━━━━━ Excerpted records ━━━━━

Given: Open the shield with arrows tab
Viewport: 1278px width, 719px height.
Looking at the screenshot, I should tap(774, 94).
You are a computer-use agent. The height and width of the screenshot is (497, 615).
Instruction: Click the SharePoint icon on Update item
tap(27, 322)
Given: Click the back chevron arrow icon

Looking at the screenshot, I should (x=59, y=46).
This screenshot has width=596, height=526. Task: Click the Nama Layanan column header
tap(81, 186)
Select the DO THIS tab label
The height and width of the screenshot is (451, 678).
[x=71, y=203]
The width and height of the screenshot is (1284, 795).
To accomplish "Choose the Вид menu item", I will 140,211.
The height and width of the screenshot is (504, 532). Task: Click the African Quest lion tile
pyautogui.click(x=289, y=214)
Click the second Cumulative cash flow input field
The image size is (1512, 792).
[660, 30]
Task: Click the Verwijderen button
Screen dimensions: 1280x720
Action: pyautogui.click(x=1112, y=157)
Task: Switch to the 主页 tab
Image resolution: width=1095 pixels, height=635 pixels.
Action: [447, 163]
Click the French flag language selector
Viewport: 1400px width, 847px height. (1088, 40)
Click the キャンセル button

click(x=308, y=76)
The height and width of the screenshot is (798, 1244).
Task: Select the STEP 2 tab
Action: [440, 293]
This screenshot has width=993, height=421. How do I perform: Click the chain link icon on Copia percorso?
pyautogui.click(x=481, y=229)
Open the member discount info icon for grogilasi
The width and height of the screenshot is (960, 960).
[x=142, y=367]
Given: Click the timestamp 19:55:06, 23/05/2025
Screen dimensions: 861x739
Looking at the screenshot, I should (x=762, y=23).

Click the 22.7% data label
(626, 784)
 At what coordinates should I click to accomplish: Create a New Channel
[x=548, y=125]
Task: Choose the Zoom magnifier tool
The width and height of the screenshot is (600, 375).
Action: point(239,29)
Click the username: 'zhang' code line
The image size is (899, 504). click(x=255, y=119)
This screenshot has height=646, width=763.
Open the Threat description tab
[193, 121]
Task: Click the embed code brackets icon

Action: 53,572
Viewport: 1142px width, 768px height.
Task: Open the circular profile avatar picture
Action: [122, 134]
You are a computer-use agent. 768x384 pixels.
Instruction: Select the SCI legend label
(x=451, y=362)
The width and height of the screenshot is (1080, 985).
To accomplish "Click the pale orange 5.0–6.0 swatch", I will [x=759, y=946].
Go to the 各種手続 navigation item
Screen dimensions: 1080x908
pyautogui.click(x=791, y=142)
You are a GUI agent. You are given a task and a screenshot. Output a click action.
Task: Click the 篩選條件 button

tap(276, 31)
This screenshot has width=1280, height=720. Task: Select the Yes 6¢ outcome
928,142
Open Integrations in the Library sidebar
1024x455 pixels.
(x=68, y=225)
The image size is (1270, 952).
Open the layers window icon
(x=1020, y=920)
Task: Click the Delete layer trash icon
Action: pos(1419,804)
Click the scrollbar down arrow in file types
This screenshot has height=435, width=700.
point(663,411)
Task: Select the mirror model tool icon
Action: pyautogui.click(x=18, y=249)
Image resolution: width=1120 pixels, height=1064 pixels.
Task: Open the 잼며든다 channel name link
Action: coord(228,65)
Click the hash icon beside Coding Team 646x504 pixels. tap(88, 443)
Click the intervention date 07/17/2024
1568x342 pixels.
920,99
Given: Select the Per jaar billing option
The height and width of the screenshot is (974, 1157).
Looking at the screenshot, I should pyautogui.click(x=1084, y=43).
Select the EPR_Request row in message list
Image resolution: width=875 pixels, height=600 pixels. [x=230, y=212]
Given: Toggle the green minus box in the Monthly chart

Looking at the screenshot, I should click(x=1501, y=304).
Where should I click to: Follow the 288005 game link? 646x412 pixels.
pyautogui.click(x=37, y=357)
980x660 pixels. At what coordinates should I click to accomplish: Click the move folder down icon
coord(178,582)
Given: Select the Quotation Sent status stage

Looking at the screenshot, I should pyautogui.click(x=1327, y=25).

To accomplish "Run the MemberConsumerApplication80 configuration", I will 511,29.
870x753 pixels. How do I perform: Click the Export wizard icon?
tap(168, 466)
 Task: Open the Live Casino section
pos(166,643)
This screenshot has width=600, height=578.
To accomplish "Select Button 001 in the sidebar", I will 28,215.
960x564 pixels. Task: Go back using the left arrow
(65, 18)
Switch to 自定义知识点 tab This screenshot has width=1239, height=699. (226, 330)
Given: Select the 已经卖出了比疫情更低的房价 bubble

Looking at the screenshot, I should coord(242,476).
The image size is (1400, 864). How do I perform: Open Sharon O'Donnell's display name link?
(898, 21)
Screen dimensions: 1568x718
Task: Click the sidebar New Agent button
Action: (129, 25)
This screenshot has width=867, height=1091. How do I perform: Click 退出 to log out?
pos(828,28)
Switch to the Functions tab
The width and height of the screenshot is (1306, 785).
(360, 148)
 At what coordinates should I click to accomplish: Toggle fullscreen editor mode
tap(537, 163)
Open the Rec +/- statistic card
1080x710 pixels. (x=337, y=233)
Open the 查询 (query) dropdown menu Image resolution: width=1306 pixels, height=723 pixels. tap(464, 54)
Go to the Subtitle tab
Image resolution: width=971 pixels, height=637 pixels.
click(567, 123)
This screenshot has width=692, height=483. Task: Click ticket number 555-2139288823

━━━━━

Exercise details: Could you set down each entry above word for word?

Answer to this task:
Given: Open the shield with arrows tab
Viewport: 1278px width, 719px height.
Looking at the screenshot, I should tap(774, 94).
You are a computer-use agent. The height and width of the screenshot is (497, 615).
Instruction: Click the SharePoint icon on Update item
tap(27, 322)
Given: Click the back chevron arrow icon

Looking at the screenshot, I should (x=59, y=46).
This screenshot has width=596, height=526. Task: Click the Nama Layanan column header
tap(81, 186)
Select the DO THIS tab label
The height and width of the screenshot is (451, 678).
[x=71, y=203]
The width and height of the screenshot is (1284, 795).
To accomplish "Choose the Вид menu item", I will 140,211.
The height and width of the screenshot is (504, 532). Task: Click the African Quest lion tile
pyautogui.click(x=289, y=214)
Click the second Cumulative cash flow input field
The image size is (1512, 792).
[660, 30]
Task: Click the Verwijderen button
Screen dimensions: 1280x720
Action: pyautogui.click(x=1112, y=157)
Task: Switch to the 主页 tab
Image resolution: width=1095 pixels, height=635 pixels.
Action: [447, 163]
Click the French flag language selector
Viewport: 1400px width, 847px height. (1088, 40)
Click the キャンセル button

click(x=308, y=76)
The height and width of the screenshot is (798, 1244).
Task: Select the STEP 2 tab
Action: [440, 293]
This screenshot has width=993, height=421. How do I perform: Click the chain link icon on Copia percorso?
pyautogui.click(x=481, y=229)
Open the member discount info icon for grogilasi
The width and height of the screenshot is (960, 960).
[x=142, y=367]
Given: Click the timestamp 19:55:06, 23/05/2025
Screen dimensions: 861x739
Looking at the screenshot, I should (x=762, y=23).

Click the 22.7% data label
(626, 784)
 At what coordinates should I click to accomplish: Create a New Channel
[x=548, y=125]
Task: Choose the Zoom magnifier tool
The width and height of the screenshot is (600, 375).
Action: point(239,29)
Click the username: 'zhang' code line
The image size is (899, 504). click(x=255, y=119)
This screenshot has height=646, width=763.
Open the Threat description tab
[193, 121]
Task: Click the embed code brackets icon

Action: 53,572
Viewport: 1142px width, 768px height.
Task: Open the circular profile avatar picture
Action: [122, 134]
You are a computer-use agent. 768x384 pixels.
Instruction: Select the SCI legend label
(x=451, y=362)
The width and height of the screenshot is (1080, 985).
To accomplish "Click the pale orange 5.0–6.0 swatch", I will [x=759, y=946].
Go to the 各種手続 navigation item
Screen dimensions: 1080x908
pyautogui.click(x=791, y=142)
You are a GUI agent. You are given a task and a screenshot. Output a click action.
Task: Click the 篩選條件 button

tap(276, 31)
This screenshot has width=1280, height=720. Task: Select the Yes 6¢ outcome
928,142
Open Integrations in the Library sidebar
1024x455 pixels.
(x=68, y=225)
The image size is (1270, 952).
Open the layers window icon
(x=1020, y=920)
Task: Click the Delete layer trash icon
Action: pos(1419,804)
Click the scrollbar down arrow in file types
This screenshot has height=435, width=700.
point(663,411)
Task: Select the mirror model tool icon
Action: pyautogui.click(x=18, y=249)
Image resolution: width=1120 pixels, height=1064 pixels.
Task: Open the 잼며든다 channel name link
Action: coord(228,65)
Click the hash icon beside Coding Team 646x504 pixels. tap(88, 443)
Click the intervention date 07/17/2024
1568x342 pixels.
920,99
Given: Select the Per jaar billing option
The height and width of the screenshot is (974, 1157).
Looking at the screenshot, I should pyautogui.click(x=1084, y=43).
Select the EPR_Request row in message list
Image resolution: width=875 pixels, height=600 pixels. [x=230, y=212]
Given: Toggle the green minus box in the Monthly chart

Looking at the screenshot, I should click(x=1501, y=304).
Where should I click to: Follow the 288005 game link? 646x412 pixels.
pyautogui.click(x=37, y=357)
980x660 pixels. At what coordinates should I click to accomplish: Click the move folder down icon
coord(178,582)
Given: Select the Quotation Sent status stage

Looking at the screenshot, I should pyautogui.click(x=1327, y=25).

To accomplish "Run the MemberConsumerApplication80 configuration", I will 511,29.
870x753 pixels. How do I perform: Click the Export wizard icon?
tap(168, 466)
 Task: Open the Live Casino section
pos(166,643)
This screenshot has width=600, height=578.
To accomplish "Select Button 001 in the sidebar", I will 28,215.
960x564 pixels. Task: Go back using the left arrow
(65, 18)
Switch to 自定义知识点 tab This screenshot has width=1239, height=699. (226, 330)
Given: Select the 已经卖出了比疫情更低的房价 bubble

Looking at the screenshot, I should coord(242,476).
The image size is (1400, 864). How do I perform: Open Sharon O'Donnell's display name link?
(898, 21)
Screen dimensions: 1568x718
Task: Click the sidebar New Agent button
Action: (129, 25)
This screenshot has width=867, height=1091. How do I perform: Click 退出 to log out?
pos(828,28)
Switch to the Functions tab
The width and height of the screenshot is (1306, 785).
(360, 148)
 At what coordinates should I click to accomplish: Toggle fullscreen editor mode
tap(537, 163)
Open the Rec +/- statistic card
1080x710 pixels. (x=337, y=233)
Open the 查询 (query) dropdown menu Image resolution: width=1306 pixels, height=723 pixels. tap(464, 54)
Go to the Subtitle tab
Image resolution: width=971 pixels, height=637 pixels.
click(567, 123)
This screenshot has width=692, height=483. Task: Click ticket number 555-2139288823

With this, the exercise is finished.